Frequently Asked Questions
Common questions about Solar Scores, ROI calculations, and our data sources.
What is the Solar Score and how is it calculated?
The Solar Score (0–100) is a composite metric comparing solar potential across states. It combines three factors: solar irradiance (40% weight, from NREL data), estimated payback period (30%), and incentive program density (30%, from DSIRE). Each factor is normalized relative to other states, then weighted and summed. A higher score means better overall solar economics in that state.
Where does the solar irradiance data come from?
Solar irradiance data comes from NREL's National Solar Radiation Database (NSRDB), which provides average peak sun hours per day by state.
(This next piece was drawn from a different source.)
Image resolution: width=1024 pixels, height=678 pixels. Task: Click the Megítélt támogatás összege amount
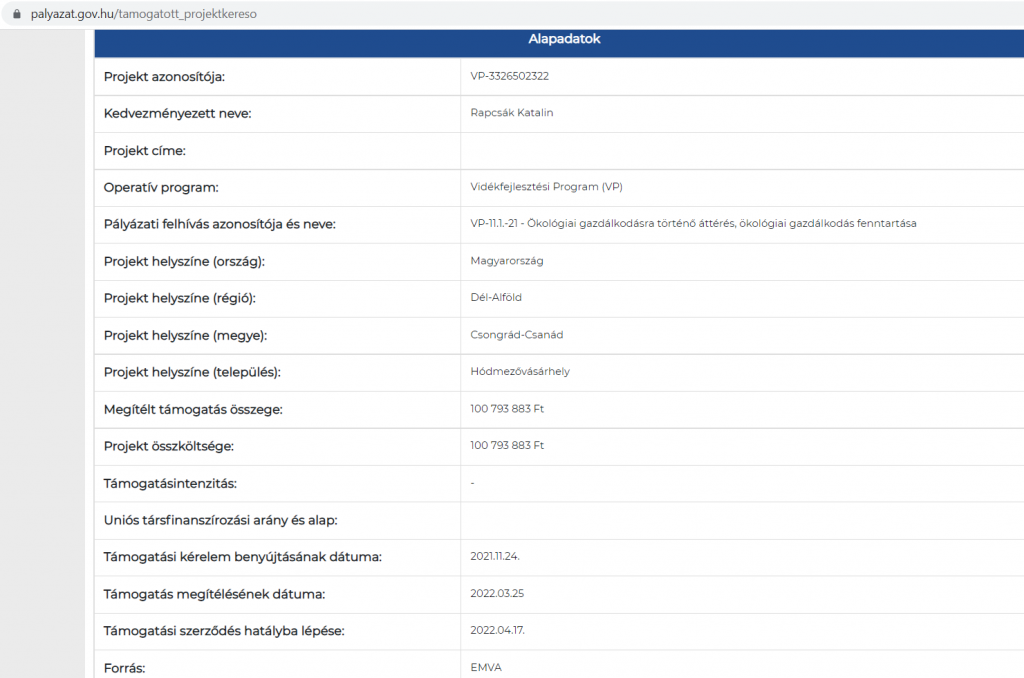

Peak sun hours are a standardized measure of how much solar energy is available in a location.
Where do electricity rates come from?
Electricity rate data comes from the U.S. Energy Information Administration (EIA) Form 861, an annual survey of electric utilities. We use residential average rates by state from the 2024 release.
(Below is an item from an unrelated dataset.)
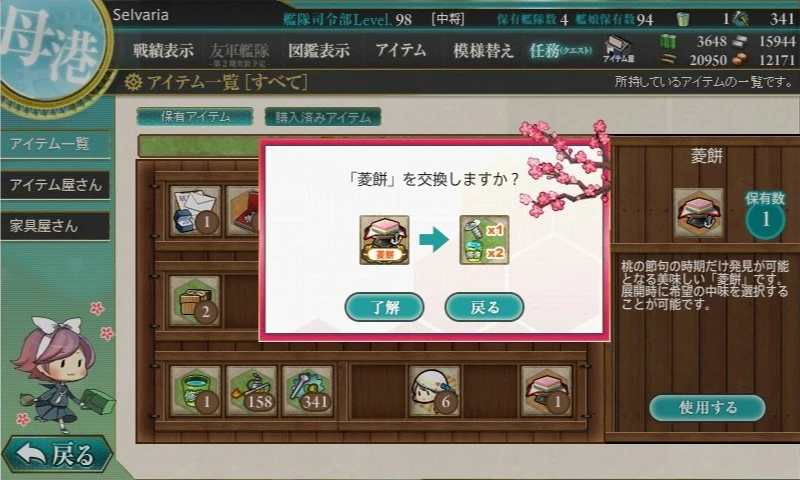Viewport: 800px width, 480px height.
Task: Click the 戻る button inside the dialog
Action: (484, 307)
What incentives does PlainSolarData track?
We track state and utility incentive programs from DSIRE USA — the Database of State Incentives for Renewables and Efficiency. This includes state tax credits, rebates, property tax exemptions, sales tax exemptions, and net metering policies. Federal incentives like the Investment Tax Credit (ITC) are not included in DSIRE counts but are referenced in explanatory content.
How accurate is the ROI Calculator?
The calculator uses state-level average data from NREL and EIA to produce estimates. Actual solar ROI depends heavily on your specific property (roof orientation, shading, size), local utility rates and net metering policy, installer pricing, and financing structure. Treat calculator outputs as a rough starting point, not a financial projection.
Does PlainSolarData recommend solar installers?
No. PlainSolarData is an informational resource only. We do not recommend, rank, or receive compensation from solar installers. Always get multiple quotes from licensed local installers before making a solar decision.
Why does my state score low even though it gets a lot of sun?
The Solar Score weighs three factors: irradiance, payback period, and incentive density. A state with high sun hours can still score lower if it has poor incentive programs, high installation costs relative to electricity savings, or both. States with high electricity rates tend to have shorter payback periods even with average sun.
How often is the data updated?
NREL, EIA, and DSIRE publish updated data annually. We update our database when major new releases are available, typically in the first quarter of each year.